Document extract:
Lightner v. Frank

240 Kan. 21 (1986) 727 P.2d 430

LLOYD LIGHTNER, Next of kin of Jessie Lightner, deceased, and heir at law, and in behalf of himself and in behalf of all of the other heirs at law; et al., Appellants,
v.
FLOYD FRANK, LINDEN LITWILLER, and THE BOARD OF COUNTY COMMISSIONERS OF HASKELL COUNTY, KANSAS, Appellees. LLOYD LIGHTNER, next of kin of Dale Lightner, deceased, and heir at law, and in behalf of himself and in behalf of all of the other heirs at law; et al., Appellants,
v.
FLOYD FRANK, LINDEN LITWILLER, and THE BOARD OF COUNTY COMMISSIONERS OF HASKELL COUNTY, KANSAS, Appellees.

Nos. 57,563 and 58,330

Supreme Court of Kansas.

Opinion filed October 31, 1986.

Lelyn J. Braun, of Lelyn J. Braun, Chartered, of Garden City, argued the cause and was on the briefs for the appellants.

Ken Strobel, of Williams, Larson, Strobel, Estes & Malone, P.A., argued the *22 cause, and B.G. Larson and Terry J. Malone, of the same firm, were on the briefs for the appellees.

The opinion of the court was delivered by

PRAGER, J.:

This case involves consolidated appeals in two district court cases filed by the children of a farm couple seeking to recover damages for their wrongful deaths. The case arose out of an automobile collision which occurred at the intersection of two county roads in Haskell County, Kansas, on September 25, 1980. At the time of the collision, Jessie Lightner was driving a pickup truck used in farming operations. It collided with a truck driven by the defendant, Linden Litwiller, and owned by defendant Floyd Frank, his employer. As a result of the collision, Dale and Jessie Lightner were killed.

Dale Lightner was the president and majority stockholder, and Jessie Lightner was the secretary and a minority stockholder, in a farming corporation known as D. Lightner Farms, Inc. The Lightners, together with seven of their eight children, were engaged in extensive farming operations in Finney and Haskell Counties. The farm corporation had leased some land in Gray County which is referred to in the record as the Batman land. On the day of the accident, Dale and Jessie Lightner drove after lunch to the location of the Batman land to check the condition of the crop. From there they were to go to another tract of land near their homestead to pick up a farm tractor and then return home. The collision occurred between the Batman land and the place where the farm tractor was located. It was undisputed that Jessie Lightner was driving the vehicle and Dale Lightner was the passenger. The accident occurred at an intersection where the view was partially obscured by growing corn, and apparently neither of the drivers saw the other vehicle.

Data excerpt:
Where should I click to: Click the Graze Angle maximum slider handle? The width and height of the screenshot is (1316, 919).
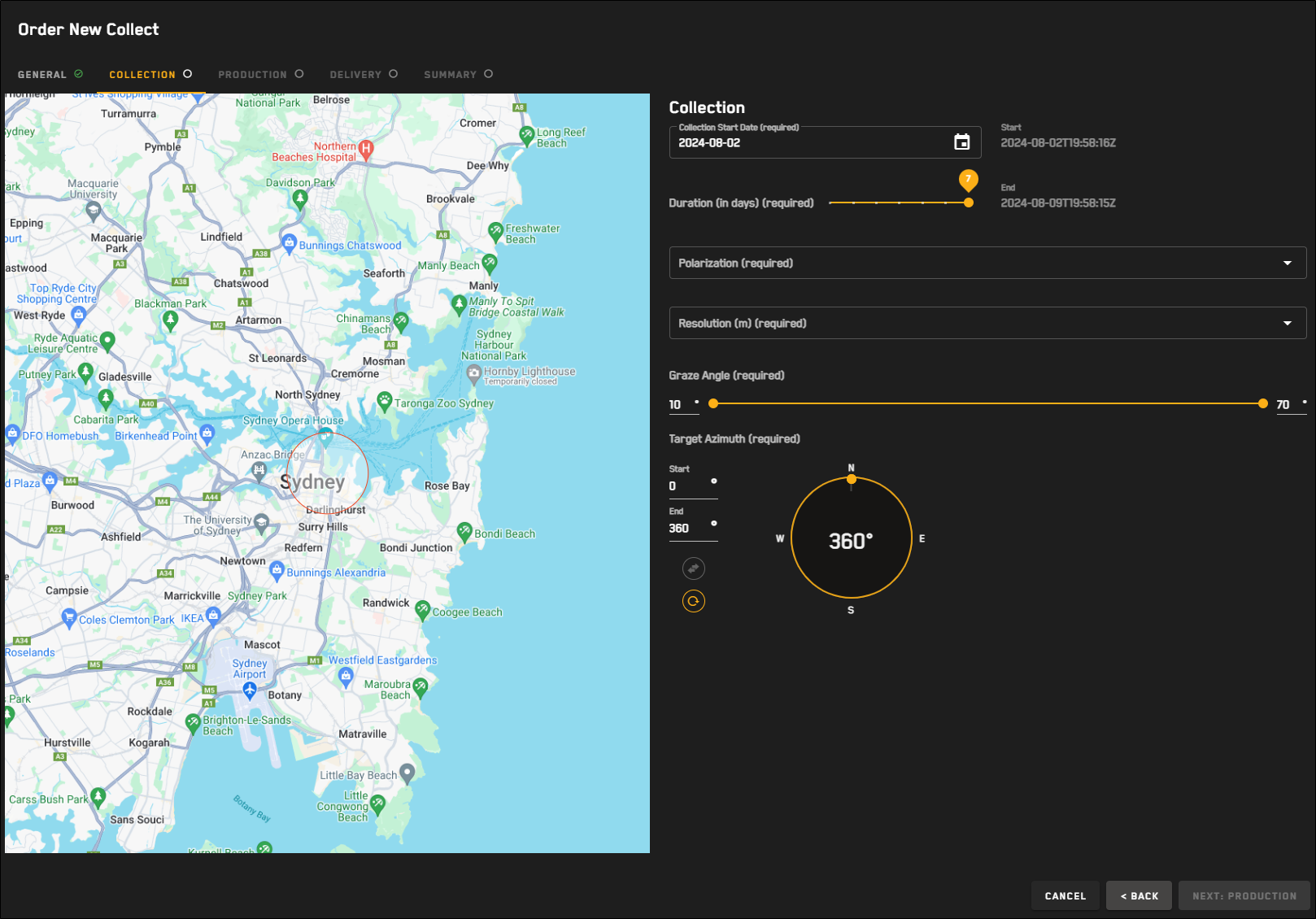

Problem set:
a) Which attorneys does the Lightner v. Frank opinion name as arguing the cause or appearing on the briefs for either side?
b) Does the Lightner v. Frank opinion support each statement? For each, answer yes or no and quote the deciding words.
(i) Dale Lightner was driving the pickup truck at the time of the collision.
(ii) The truck that Linden Litwiller drove was owned by Floyd Frank.
(iii) The collision took place on September 25, 1980.
Rely only on the Lightner v. Frank opinion for the tasks, not on the material.

Task results:
a) Lelyn J. Braun, Ken Strobel, B.G. Larson, Terry J. Malone

b)
(i) No: "It was undisputed that Jessie Lightner was driving the vehicle and Dale Lightner was the passenger."
(ii) Yes: "a truck driven by the defendant, Linden Litwiller, and owned by defendant Floyd Frank, his employer"
(iii) Yes: "at the intersection of two county roads in Haskell County, Kansas, on September 25, 1980"